Sometimes being calm and rational is a good way to find solutions to problems. It didn't seem to be working in this case, so Juliette took over with an alternative approach: irate irrationality.

"We're getting on this truck," she said to me, pointing at the one that was overfull and preparing to leave.

"I guess we're getting on this truck," I said to Dan.

"Okay, well, it was good to have met you," he began to say goodbye.

"I guess we'll see you again in a minute," I said, cutting short his farewell, sure that there was no way this zany plan would work. Luggage filled the bed of the pickup, and was also hanging off the back in a rope mesh. Sitting on top of it all, elbow to elbow and knee to shoulder, were the passengers themselves. It made sense now why they charged extra for luggage; it was nearly interchangeable with people.

Without talking to the driver, without asking permission, up we went. First response wasn't the best imaginable; the woman closest to me shoved me repeatedly until I found a comfortable spot nearly over the edge. But perhaps that was just the normal way of defining boundaries. Soon enough, some men came to tie our backpacks onto the already precarious webbing hanging from the tail of the truck.

Dan, seeing that we'd secured a ride successfully, joined the bandwagon, adding his bag and squeezing in.

Apparently we could add infinite people -- I wasn't even sitting on the truck at all, but on the strapped-on luggage. So as long as each person added another bag...

The engine started. We began to move. Score one for irate irrationality. Juliette felt a little guilty for having behaved badly, but I had to admit it had worked.

Still dark, we're cruising along balanced on the back of a Toyota 4x4, probably stolen from Germany. It feels like a speedboat, bouncing and swaying over waves and wakes in the sand.

Juliette begins to laugh at me. What? She points at my hand. I'm holding on to the handlebar of a bicycle to keep from falling off the truck. The bicycle is tied onto the back of the truck even farther back than I am, and more precarious. I smile at the humor, but I don't let go of the handlebar.

Dawn. Truck stops. Everyone climbs down from the back of the truck. They face east. They bow. Shortly, we're all back in our places. Until sunrise, when the situation is repeated. Two down, three to go, so passes a day in this Islamic Republic.

There was a time not too long ago that I was a little bit cold, I remember fondly as I begin to sweat. The wind helps, but dries out the body more than it cools it. We've been traveling in the open air for too many hours now. My cough from Morocco hasn't gone away, and this treatment isn't helping. There was a time when I would have stayed home from work if I felt this bad, and now I'm riding in the back of a pickup in the sun in the Sahara. I'd get more rest if I went to work.

Waiting two hours in the sun for a two hour ride. Typical Mauritanian tout de suite. I never particularly liked that term, and now I grow to despise it. We finally leave Atar around noon, sitting in another pickup, in the beginning of the hottest part of the day. I'm drinking water, trying to get rid of the headache that could only be from dehydration.
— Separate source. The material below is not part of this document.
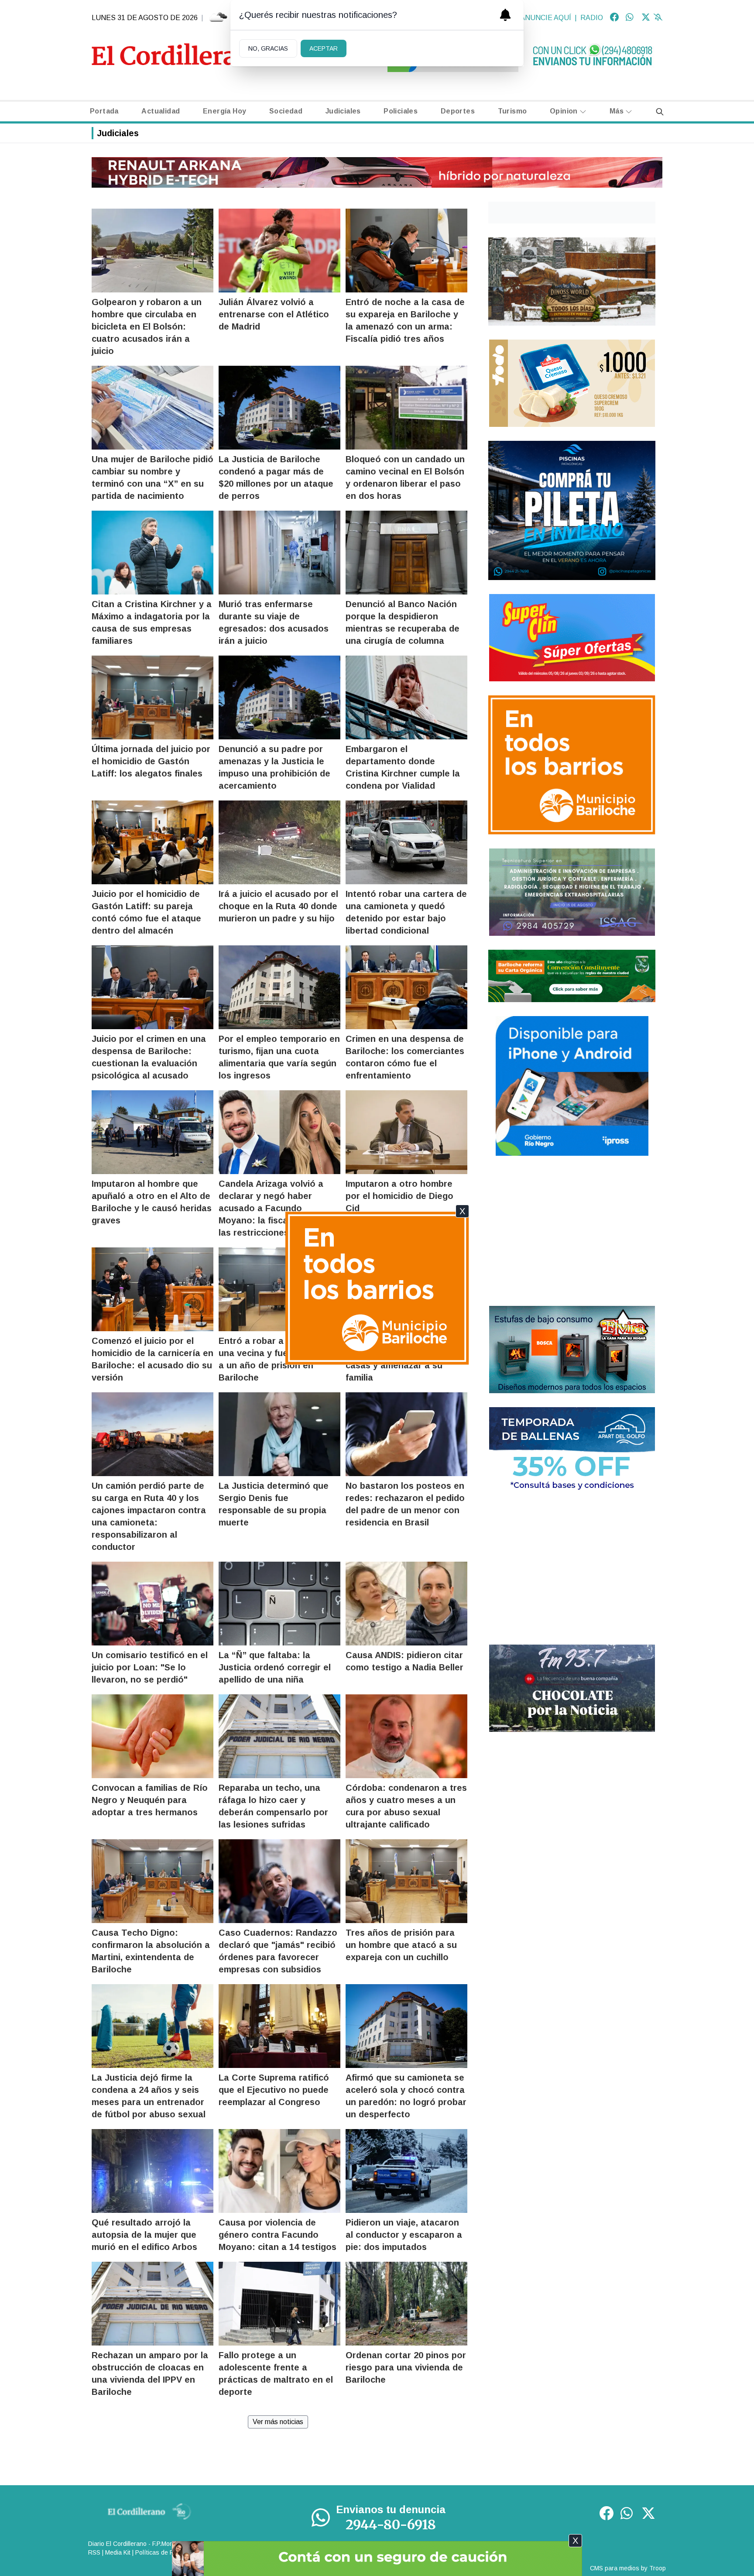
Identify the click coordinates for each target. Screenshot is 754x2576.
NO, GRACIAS (268, 48)
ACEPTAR (323, 48)
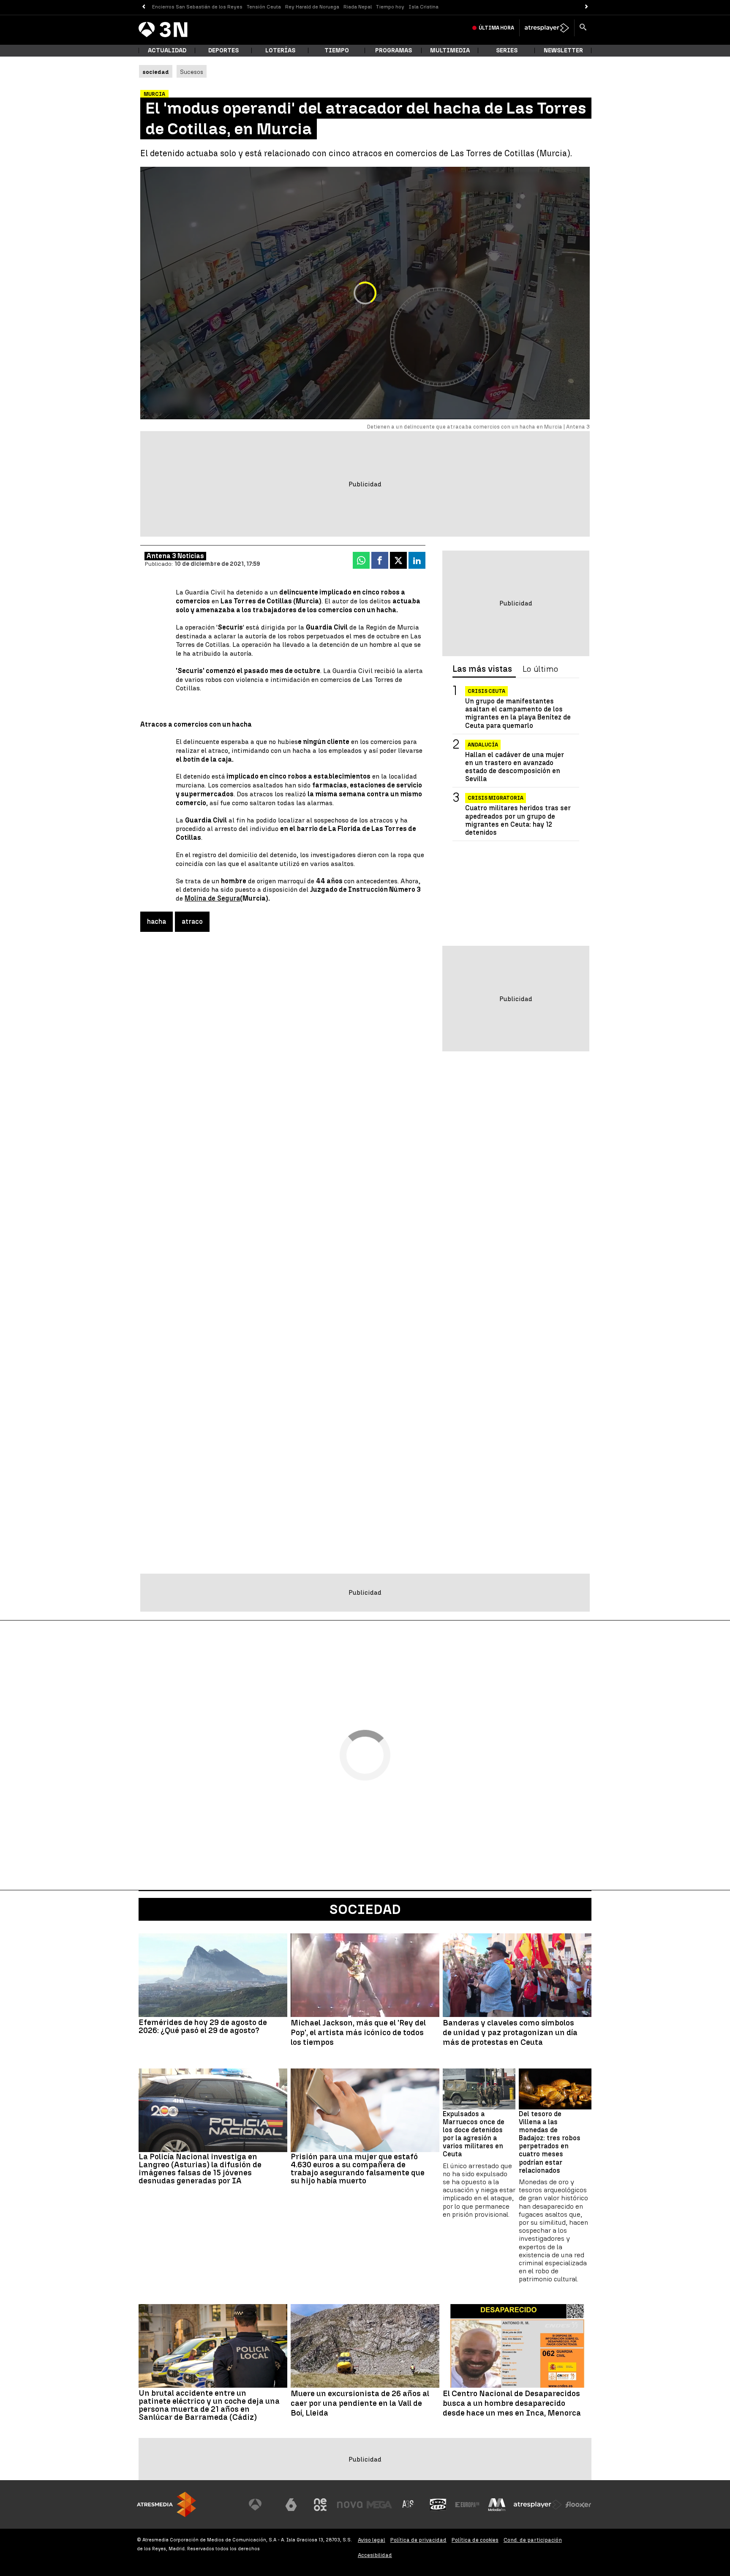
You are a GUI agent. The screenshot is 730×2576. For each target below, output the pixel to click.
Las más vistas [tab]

Overheated engine. Par for the course in this country. We pull over. Seems like we're half way up the hill. A camel herder leads his camels down the slope, greeting his friends from our truck as he passes. We find out later that it used to take an entire day to ascend this particular slope. Then the Prime Minister of France scheduled a visit and the French government paid to have the road paved. Lucky us.

It's three in the afternoon by the time the truck drops us off in Chinguitti. At this time yesterday we were preparing to board a train. We haven't stopped since, or even set foot since, or even set foot inside away from the sun. Now in an oasis in the desert, perhaps we can rest.